* Dataset content:
···
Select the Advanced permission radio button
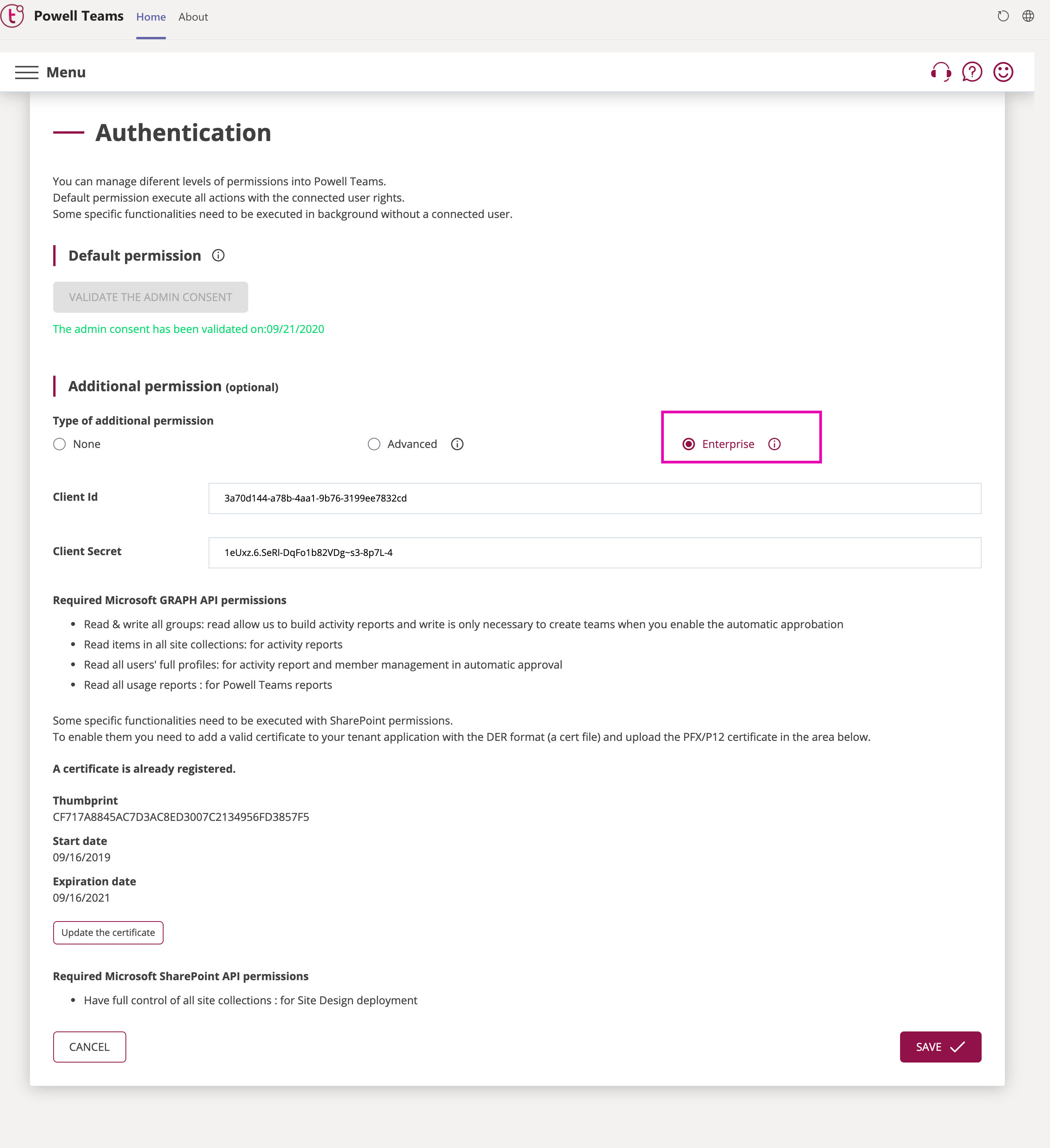This screenshot has width=1050, height=1148. pyautogui.click(x=374, y=444)
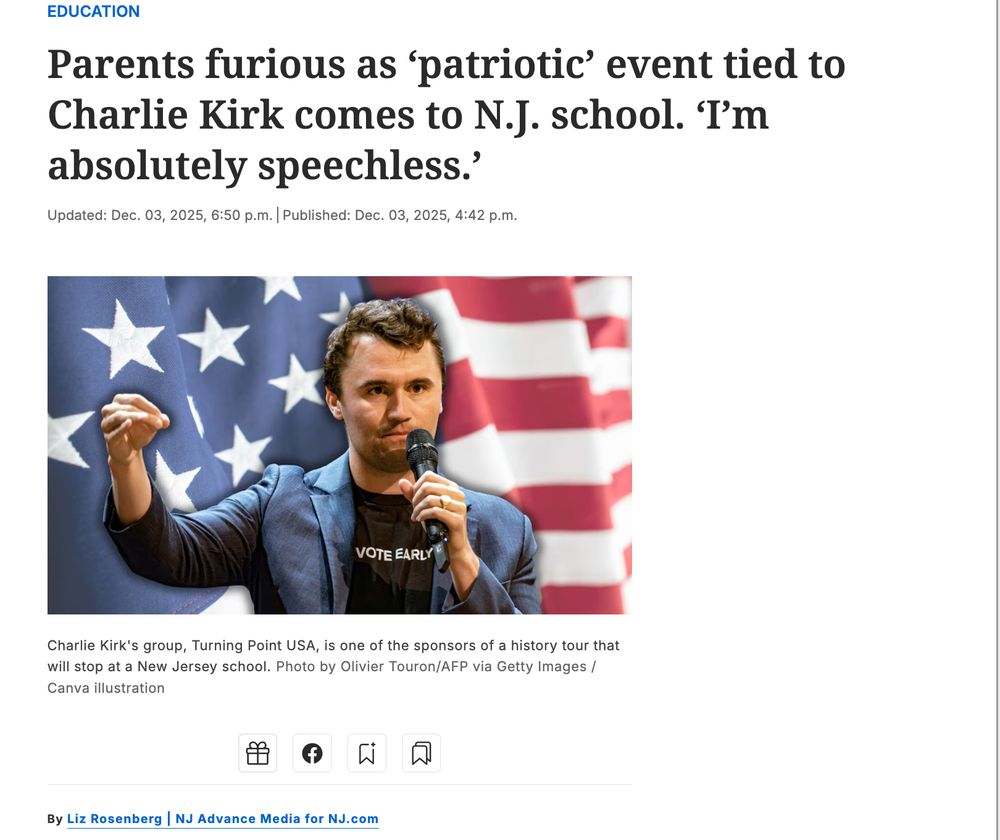Open saved bookmarks with the stacked-bookmark icon
Screen dimensions: 1000x840
tap(421, 753)
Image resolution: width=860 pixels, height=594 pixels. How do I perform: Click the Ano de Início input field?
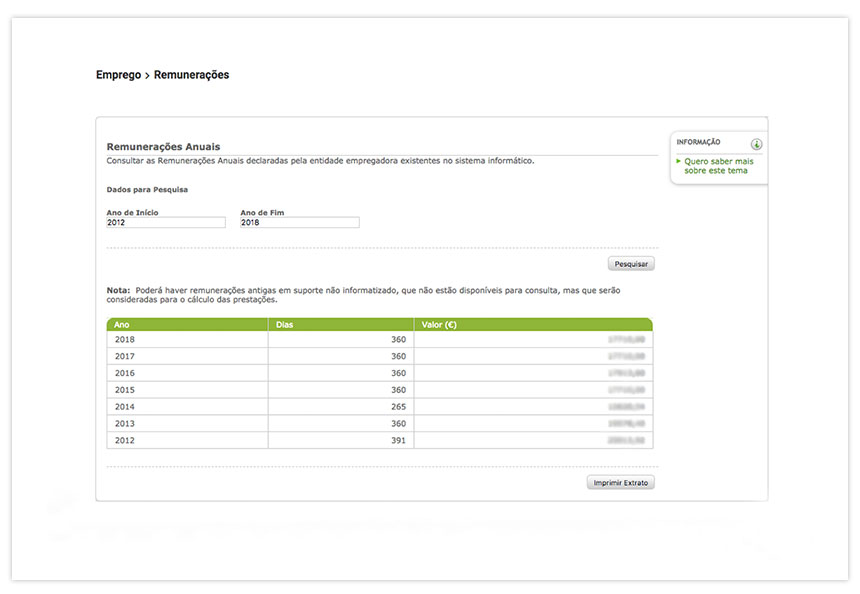coord(166,223)
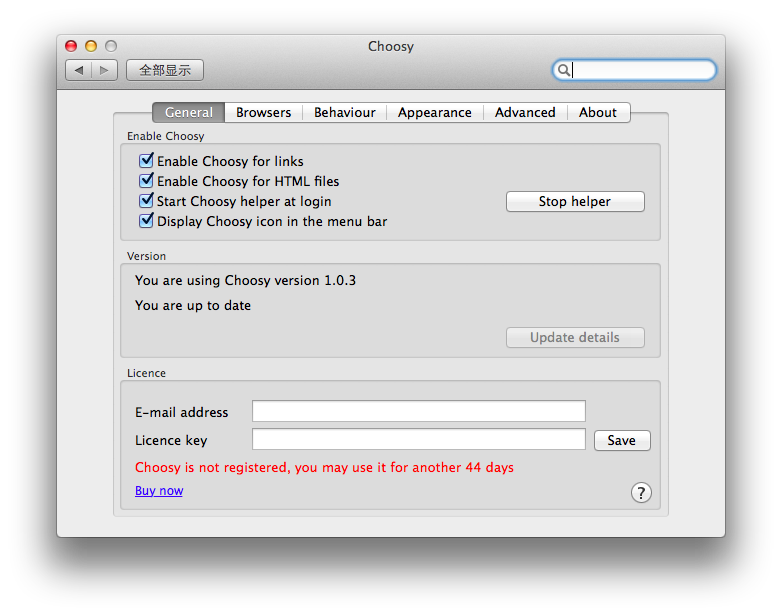Open help with the question mark button
Viewport: 782px width, 616px height.
[641, 492]
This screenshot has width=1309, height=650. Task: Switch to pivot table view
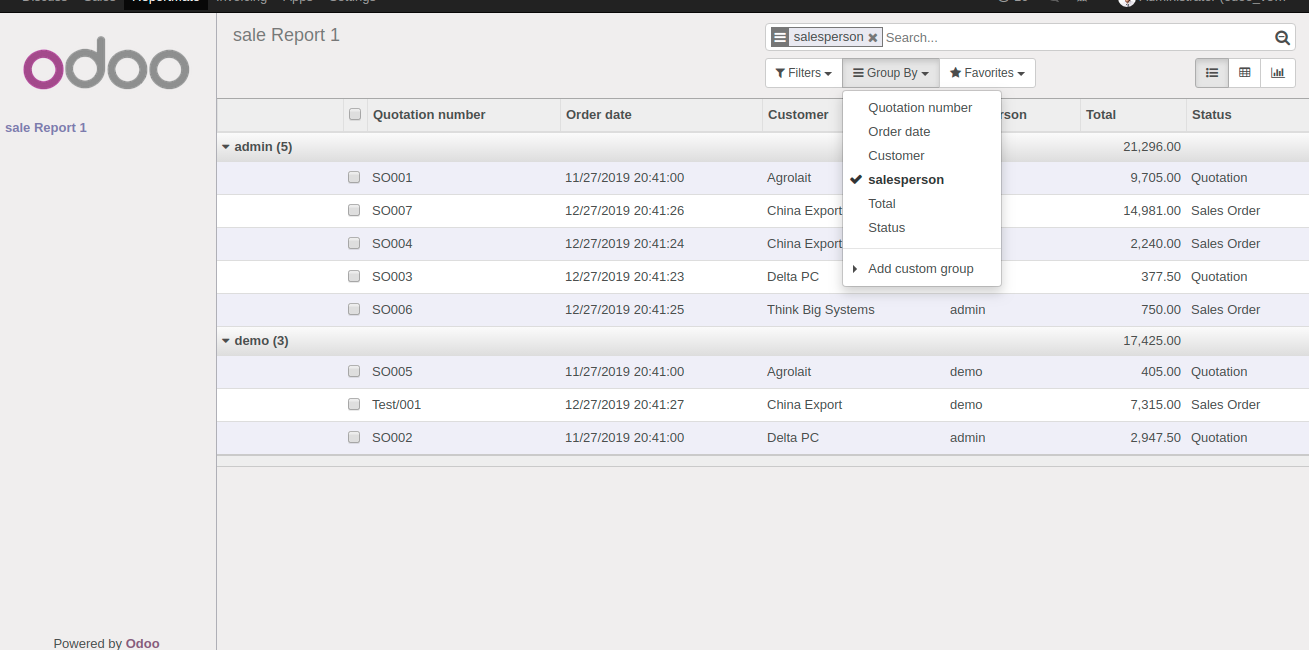[1245, 73]
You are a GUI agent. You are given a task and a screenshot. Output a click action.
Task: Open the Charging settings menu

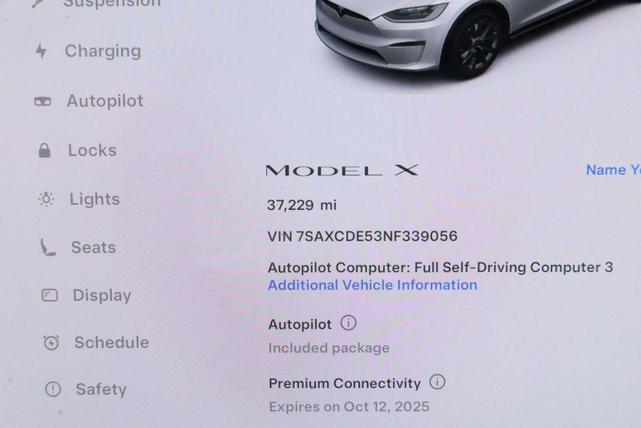coord(103,51)
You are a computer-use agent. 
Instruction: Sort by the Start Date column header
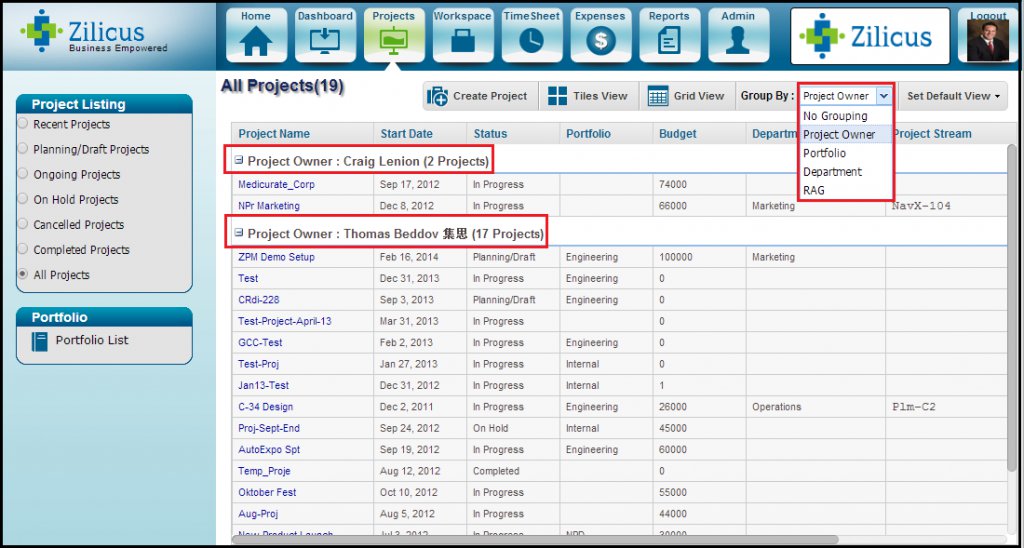(x=406, y=134)
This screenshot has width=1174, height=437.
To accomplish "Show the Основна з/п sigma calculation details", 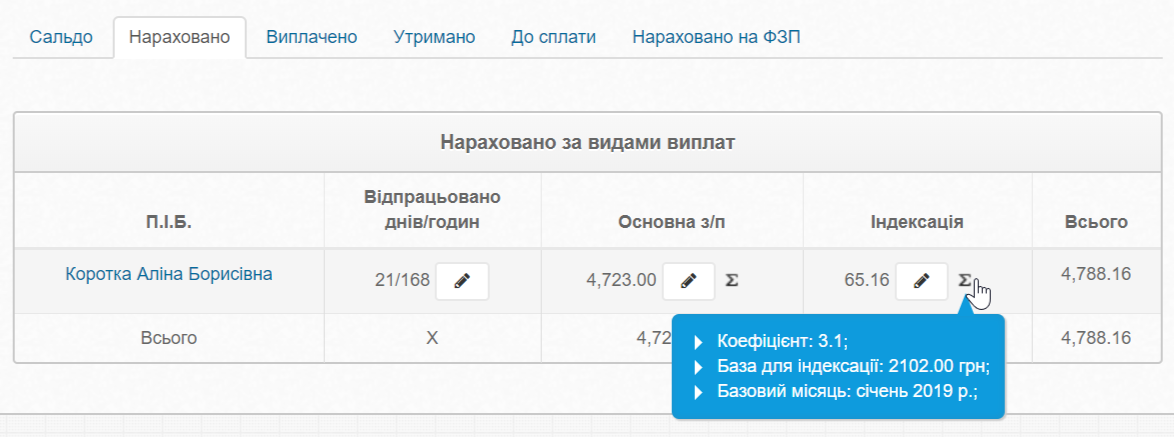I will tap(731, 281).
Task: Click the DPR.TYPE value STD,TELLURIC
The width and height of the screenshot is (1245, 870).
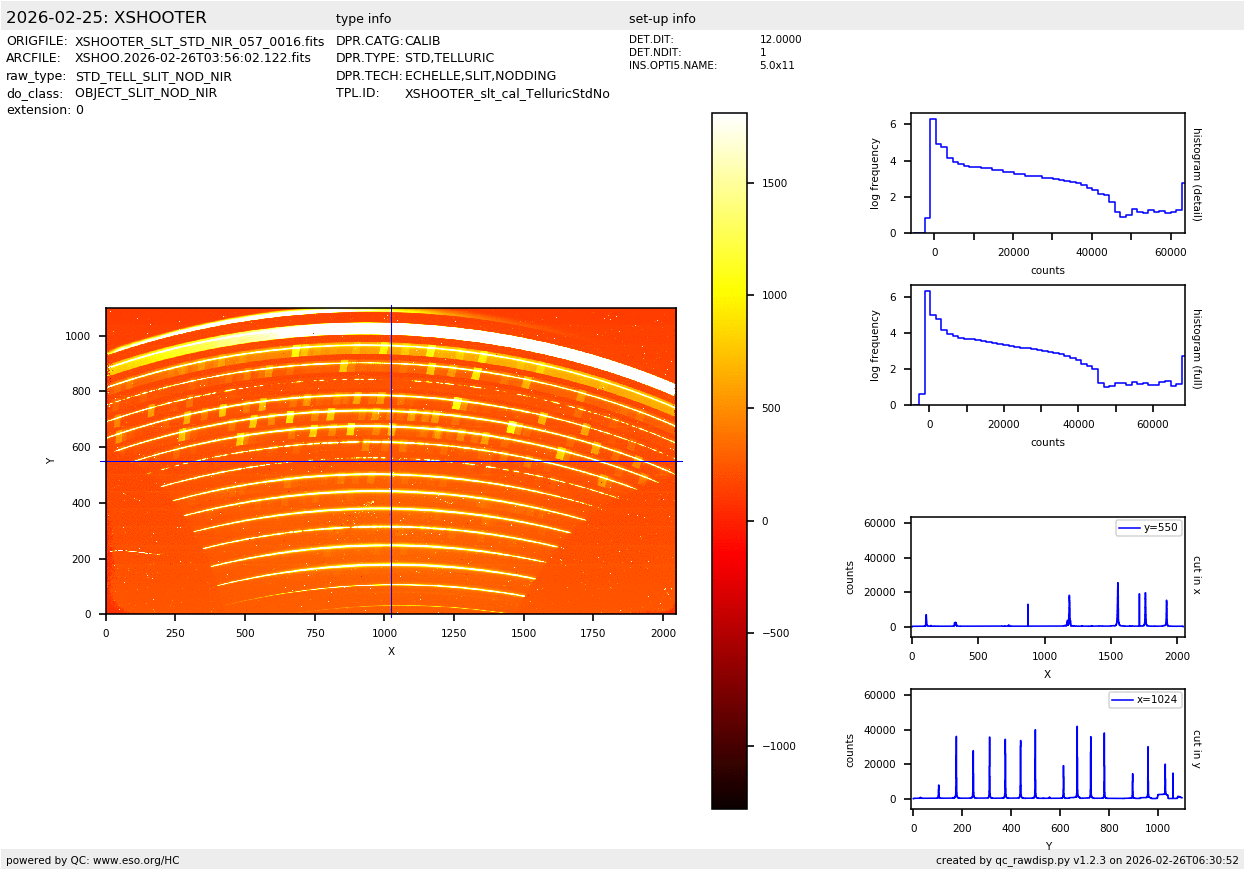Action: [x=449, y=59]
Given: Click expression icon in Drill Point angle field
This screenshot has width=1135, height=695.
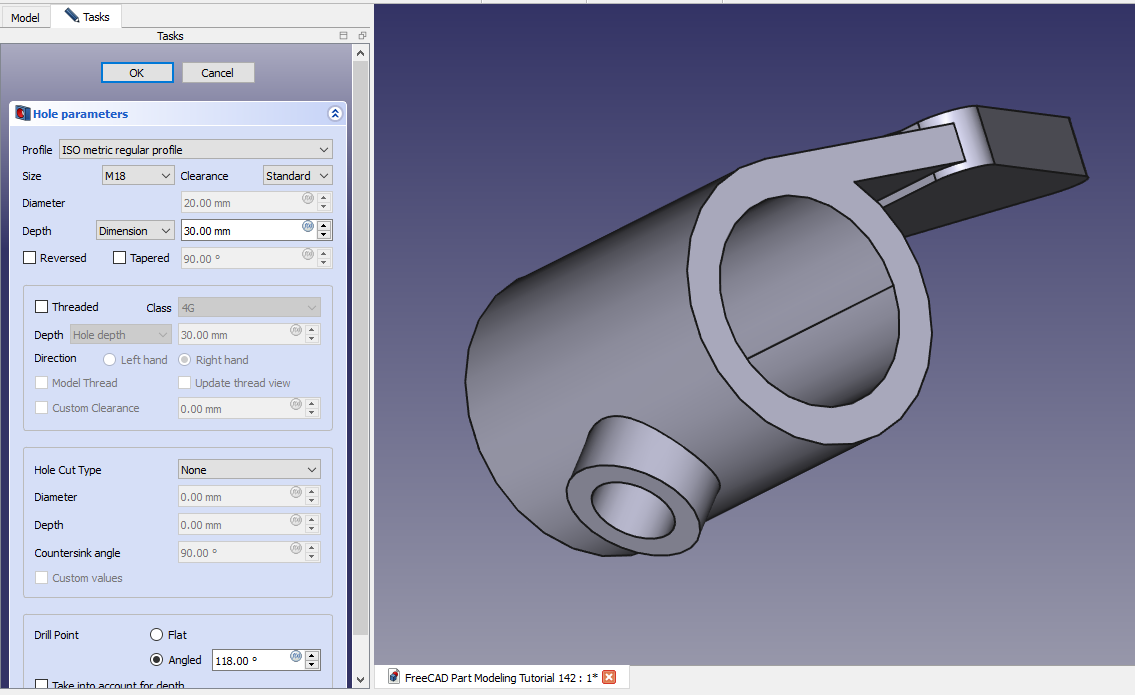Looking at the screenshot, I should 296,656.
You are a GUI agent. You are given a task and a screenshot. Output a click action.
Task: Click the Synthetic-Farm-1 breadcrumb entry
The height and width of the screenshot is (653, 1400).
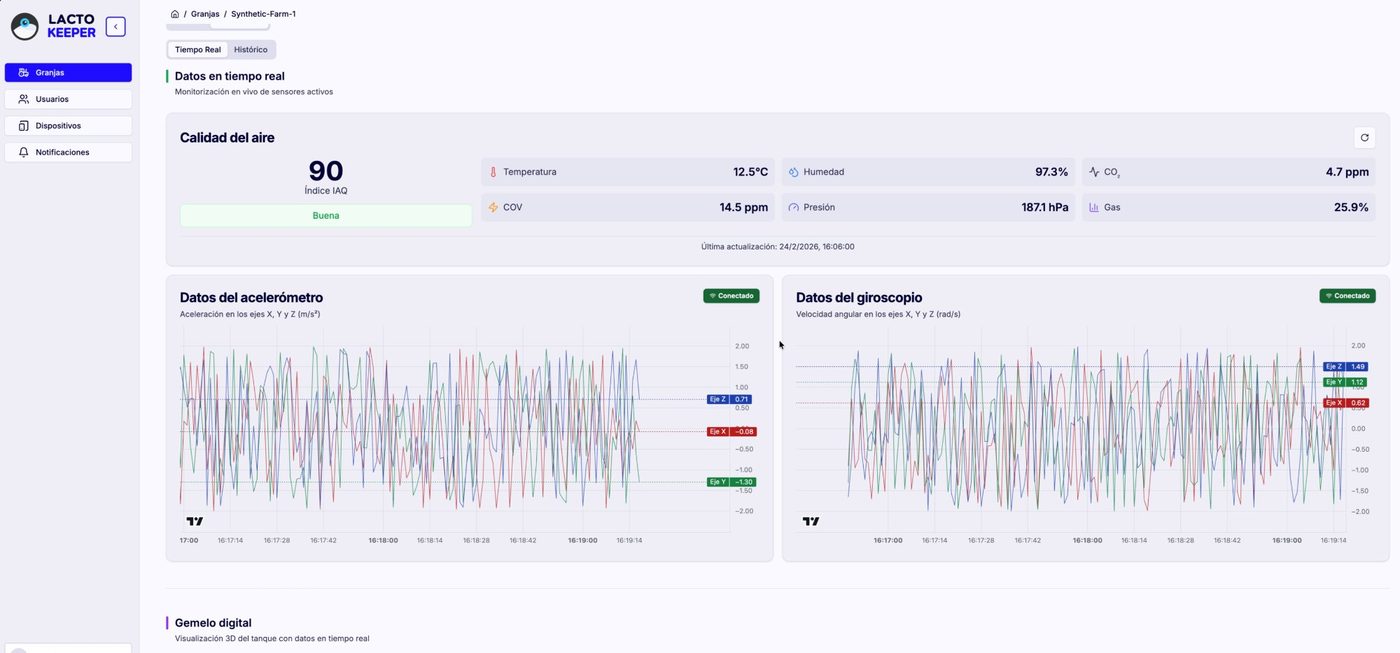pos(263,13)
···
* To do:
The lines from the one containing "This screenshot has width=1135, height=695." to the last line of the records, both included: print exactly those and nothing else, leaving out any pictures.

* Task result:
This screenshot has width=1135, height=695.
Looking at the screenshot, I should 296,656.
You are a GUI agent. You are given a task and a screenshot. Output a click action.
Task: Click the Synthetic-Farm-1 breadcrumb entry
The height and width of the screenshot is (653, 1400).
pos(263,13)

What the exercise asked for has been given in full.